- [Study text]:

━━━━━━━━━━━━━━━━━━━━

- Born: Enrico Nicolas Rodrigo Cuenca December 7, 1991 (age 34) Makati, Philippines
- Other name: Rico
- Education: California State University Long Beach (BA)
- Occupation: Actor
- Years active: 2016–2021
- Agent(s): Mercator Model Management, GMA Artist Center

= Enrico Cuenca =

Filipino actor

Enrico Nicolas Rodrigo Cuenca is a Filipino actor appearing in TV shows like Super Ma'am starring GMA-7's Primetime Queen Marian Rivera and episodes in Wagas and Daig Kayo ng Lola Ko. He has also appeared in commercials from Filipino fast-food chain Jollibee.

Cuenca is a member of GMA Artist Center, and is 5'10" tall.

━━━━━━━━━━━━━━━━━━━━

- [Dataset]:
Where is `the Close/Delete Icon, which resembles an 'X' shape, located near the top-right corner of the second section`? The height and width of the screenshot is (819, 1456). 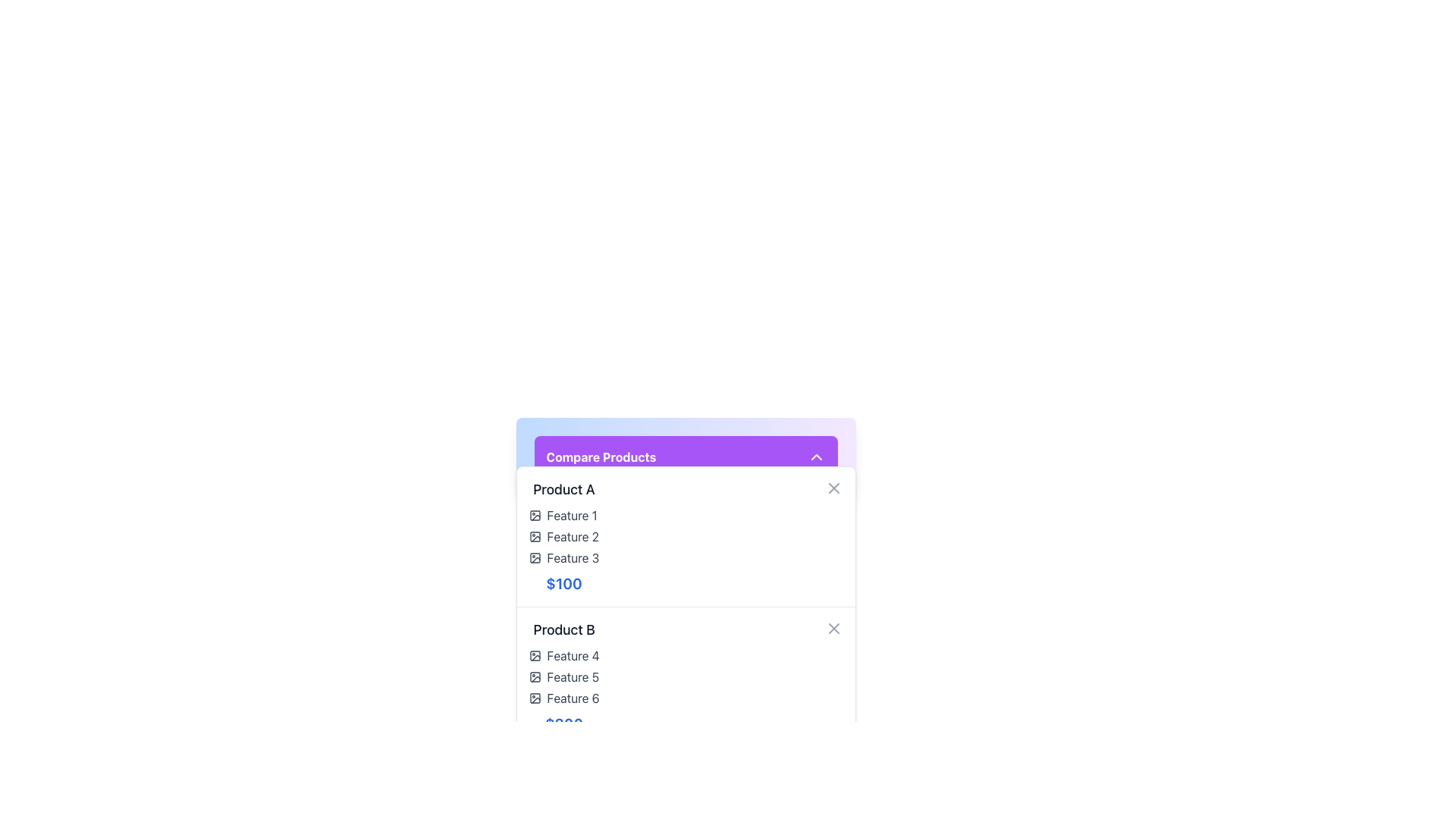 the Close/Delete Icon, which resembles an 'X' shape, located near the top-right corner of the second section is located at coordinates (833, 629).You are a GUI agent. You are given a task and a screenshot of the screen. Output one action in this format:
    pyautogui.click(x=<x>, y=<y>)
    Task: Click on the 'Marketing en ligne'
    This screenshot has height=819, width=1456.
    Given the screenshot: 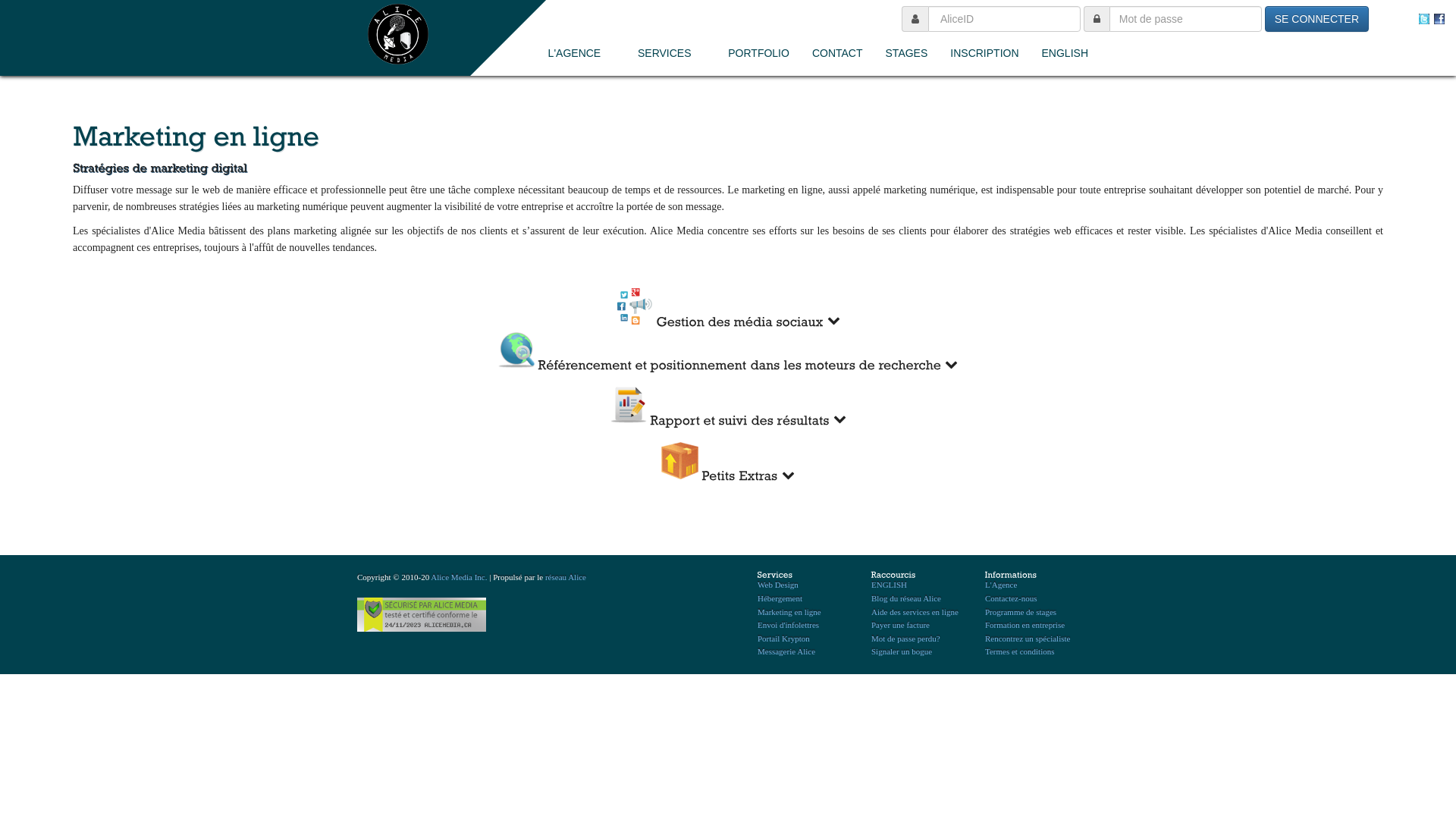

━━━━━━━━━━━━━━━━━━━━

- [Work task 1]:
Answer these questions from the Enrico Cuenca profile:
(a) Which university did he attend?
(b) Which fast-food chain's commercials has he appeared in?
(c) How tall is he?
- [Work task 2]:
Decide whether each statement agrees with the Enrico Cuenca profile. Answer yes or no for each, and quote the words that settle it.
(a) He was born in Makati.
(b) His years active extend to 2023.
(c) Marian Rivera is named as the star of Super Ma'am.

- [Solution 1]:
(a) California State University Long Beach
(b) Jollibee
(c) 5'10"

- [Solution 2]:
(a) Yes: "Makati, Philippines"
(b) No: "Years active: 2016–2021"
(c) Yes: "Super Ma'am starring GMA-7's Primetime Queen Marian Rivera"